Autori italiani e internazionali sul nostro red carpet

Ecco titoli e motivazioni dei film vincitori del Laceno d’Oro 42. I premiati del concorso si aggiudicano un premio di Euro 3.500 per i lungometraggi e di Euro 1.500 per i cortometraggi grazie al contributo dalla Cassa Rurale di Battipaglia. La giuria dei lunghi è stata formata da Abel Ferrara, Giovanni Cioni, Francesco Clerici, Giulio Casadei, Ross Sutherland. A giudicare i corti sono stati invece Carlo Michele Schirinzi, Federico Francioni e Andrès Arce Malconado.
 


CONCORSO DI LUNGOMETRAGGI
PRIMO CLASSIFICATO

Drift-Lacenodoro-2017

DRIFT
di Helena Wittmann

(Germania, 2017)

“La connessione permanente in cui viviamo non abolisce la distanza. Con un lavoro cinematograficamente potente, Drift ci invita a solcare l’oceano in cerca di una via segreta (onirica e reale) per esplorare, colmare e misurare la distanza con l’altro”. 


CONCORSO DI LUNGOMETRAGGI
MENZIONE SPECIALE

La nuit éclaire la nuit (DARK ON DARK)
di Laurent (Lo) Thivolle 

(Francia, 2017)
La notte di un barbone filosofo illumina la notte della società a partire da una piazza, luogo di passaggio. Un ritratto e un’amicizia che si sviluppano nel tempo, strato su strato, scavando nella complessità della storia coloniale francese, sfociando in un’interrogazione sull’altro.
 


CONCORSO DI CORTOMETRAGGI
PRIMO CLASSIFICATO

CONFIDENT
di Karen Akerman e Miguel Seabra Lopes

(Brasile, 2016) 

Qualcosa è successo: corpi alla deriva tentano di fuggire continuamente da un interno ma restano impigliati nella ripetizione. “Questo sono io”, “questa è la mia casa”, le porte sbattono sui nostri occhi lasciandoci in balia del naufragio.
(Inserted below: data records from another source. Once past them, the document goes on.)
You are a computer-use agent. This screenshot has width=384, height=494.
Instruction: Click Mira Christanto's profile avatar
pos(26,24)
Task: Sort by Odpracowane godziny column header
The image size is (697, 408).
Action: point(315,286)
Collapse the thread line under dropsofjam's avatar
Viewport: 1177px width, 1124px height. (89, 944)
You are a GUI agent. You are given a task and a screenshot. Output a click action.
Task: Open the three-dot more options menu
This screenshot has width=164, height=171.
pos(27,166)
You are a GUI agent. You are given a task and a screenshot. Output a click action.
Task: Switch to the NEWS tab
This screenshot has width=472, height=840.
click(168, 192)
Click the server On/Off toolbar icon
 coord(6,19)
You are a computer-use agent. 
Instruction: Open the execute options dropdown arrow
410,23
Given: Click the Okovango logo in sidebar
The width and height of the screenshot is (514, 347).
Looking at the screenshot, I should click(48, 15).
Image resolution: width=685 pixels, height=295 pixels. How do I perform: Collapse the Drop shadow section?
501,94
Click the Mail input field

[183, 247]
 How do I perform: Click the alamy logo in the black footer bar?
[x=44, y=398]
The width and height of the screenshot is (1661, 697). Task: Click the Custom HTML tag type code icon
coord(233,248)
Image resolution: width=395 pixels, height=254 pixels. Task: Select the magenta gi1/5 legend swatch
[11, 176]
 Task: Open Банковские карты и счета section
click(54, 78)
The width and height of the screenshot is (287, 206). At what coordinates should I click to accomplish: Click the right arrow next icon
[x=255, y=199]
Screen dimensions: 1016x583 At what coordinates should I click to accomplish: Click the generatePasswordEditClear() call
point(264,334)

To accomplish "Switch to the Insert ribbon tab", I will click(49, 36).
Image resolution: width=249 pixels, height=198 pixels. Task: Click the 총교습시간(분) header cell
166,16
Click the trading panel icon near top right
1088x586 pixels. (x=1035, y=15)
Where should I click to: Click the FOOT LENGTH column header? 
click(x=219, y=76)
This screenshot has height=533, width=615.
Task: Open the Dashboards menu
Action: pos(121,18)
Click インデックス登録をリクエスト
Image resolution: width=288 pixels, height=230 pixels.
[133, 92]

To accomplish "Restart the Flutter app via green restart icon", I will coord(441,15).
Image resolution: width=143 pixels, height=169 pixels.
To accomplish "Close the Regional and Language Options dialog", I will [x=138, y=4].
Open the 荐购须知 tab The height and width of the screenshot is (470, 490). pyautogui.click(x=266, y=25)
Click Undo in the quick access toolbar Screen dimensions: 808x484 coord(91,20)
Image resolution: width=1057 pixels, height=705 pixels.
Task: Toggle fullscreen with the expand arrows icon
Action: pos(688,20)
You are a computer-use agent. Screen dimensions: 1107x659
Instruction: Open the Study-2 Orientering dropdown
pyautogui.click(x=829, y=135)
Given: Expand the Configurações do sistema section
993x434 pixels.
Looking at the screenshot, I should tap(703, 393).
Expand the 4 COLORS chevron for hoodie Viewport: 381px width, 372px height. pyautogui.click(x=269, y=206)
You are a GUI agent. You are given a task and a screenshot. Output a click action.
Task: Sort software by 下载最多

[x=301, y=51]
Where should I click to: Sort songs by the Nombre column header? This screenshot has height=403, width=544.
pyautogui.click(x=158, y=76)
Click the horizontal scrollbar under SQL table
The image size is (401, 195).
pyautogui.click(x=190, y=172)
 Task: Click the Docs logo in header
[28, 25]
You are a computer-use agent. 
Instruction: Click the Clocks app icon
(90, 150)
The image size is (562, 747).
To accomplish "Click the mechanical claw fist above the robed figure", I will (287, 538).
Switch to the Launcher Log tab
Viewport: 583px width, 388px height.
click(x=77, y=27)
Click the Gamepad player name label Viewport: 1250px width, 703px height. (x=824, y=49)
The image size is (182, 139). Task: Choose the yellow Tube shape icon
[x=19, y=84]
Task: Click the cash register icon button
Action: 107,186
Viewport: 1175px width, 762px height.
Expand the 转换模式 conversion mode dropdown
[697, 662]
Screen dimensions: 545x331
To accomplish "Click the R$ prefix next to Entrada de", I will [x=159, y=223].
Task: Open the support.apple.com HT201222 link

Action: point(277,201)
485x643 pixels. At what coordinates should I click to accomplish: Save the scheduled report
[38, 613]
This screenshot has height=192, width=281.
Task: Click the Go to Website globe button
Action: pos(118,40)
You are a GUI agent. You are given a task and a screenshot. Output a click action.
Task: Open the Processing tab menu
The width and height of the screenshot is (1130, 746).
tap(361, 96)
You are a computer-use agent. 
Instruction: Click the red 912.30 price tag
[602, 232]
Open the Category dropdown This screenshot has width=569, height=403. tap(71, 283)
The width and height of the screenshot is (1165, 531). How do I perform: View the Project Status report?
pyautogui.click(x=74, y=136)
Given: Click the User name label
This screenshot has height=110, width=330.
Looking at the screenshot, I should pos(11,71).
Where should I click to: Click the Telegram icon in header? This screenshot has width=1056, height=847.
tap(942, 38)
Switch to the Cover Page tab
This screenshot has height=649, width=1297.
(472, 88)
Gesti, parole, mappe incomplete frantumano la linea del racconto disorientandoci. Un padre è scomparso.

 


CONCORSO DI CORTOMETRAGGI
MENZIONE SPECIALE
DEBORAH ROMAGNUOLO

MANTO
di Gianluca Marinelli

 (Italia, 2017)

Uno spontaneo archivio di immagini, dettato dall’urgenza di una donna, è colto nel suo farsi: registra volti, custodisce frammenti. Al suo sguardo si sovrappone quello dell’autore, in un caleidoscopio ambiguo che gioca sul labile e precario equilibrio tra cosa e chi produce le immagini. Un cortocircuito sull’atto del filmare.